Indonesia’s two-year government bonds advanced by the most in almost a week after the central bank held its reference rate unchanged for a 12th month. The rupiah fell, halting a three-day rally.
Bank Indonesia maintained its benchmark rate at a record-low 5.75 percent today, as forecast by all 17 analysts surveyed by Bloomberg. Overseas investors added 4.06 trillion rupiah ($421 million) to their local-currency sovereign debt holdings last week, the biggest inflow since November, finance ministry data show.
“We see room for short-term notes to rally after the rate was held,” said Dini Anggraeni, a Jakarta-based fixed-income analyst at PT Mandiri Sekuritas, a unit of the nation’s largest lender by assets. “Foreign funds also continue to buy into the local market.”
The yield on Indonesia’s 11 percent bonds due October 2014 declined two basis points, or 0.02 percentage point, to 4.41 percent as of 3:53 p.m. in Jakarta, prices from the Inter Dealer Market Association show. That was the biggest drop since Feb. 6.
Bank Indonesia will push for the creation of an onshore spot reference rate for the local currency, which is expected to boost liquidity and efficiency in the foreign-exchange market, it said in a statement in Jakarta today.
The rupiah weakened 0.3 percent to 9,644 per dollar after reaching a two-month high of 9,603 yesterday, according to prices from local banks compiled by Bloomberg. Its one-month non-deliverable forwards fell 0.3 percent to 9,635, trading at a 0.1 percent premium to the spot rate.
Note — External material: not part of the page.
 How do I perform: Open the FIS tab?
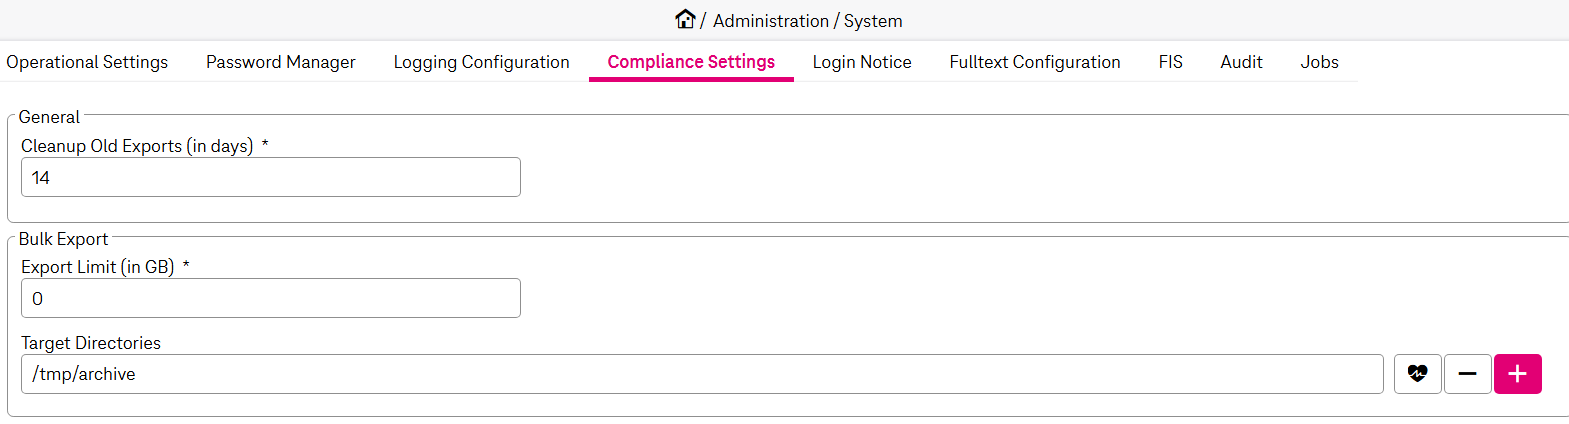(x=1170, y=62)
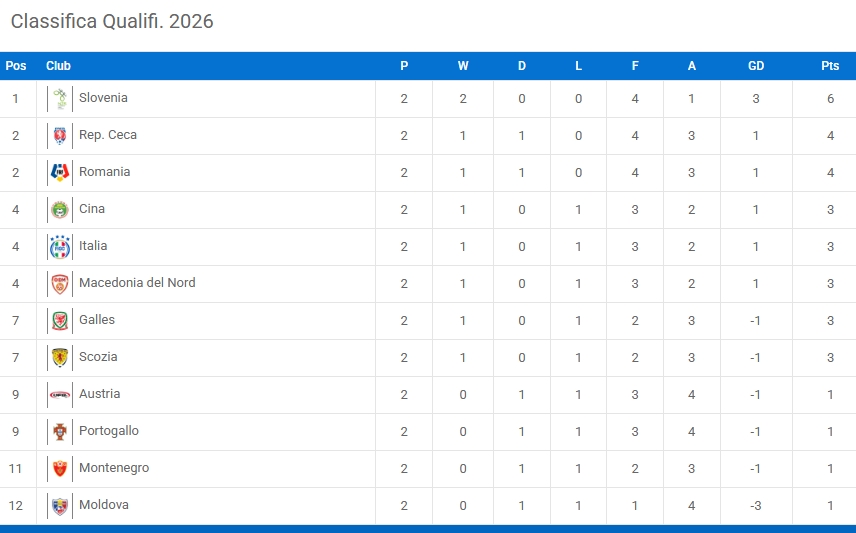Click the Austria team logo
Screen dimensions: 856x533
(x=60, y=395)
A daily fixing used to settle the derivative contracts was set at 9,685 on Feb. 8 by the Association of Banks in Singapore. Markets in the city-state were closed yesterday and today for the Chinese New Year holiday.
The rupiah’s one-month implied volatility, which measures expected moves in exchange rates used to price options, was unchanged at 6.5 percent for a seventh day.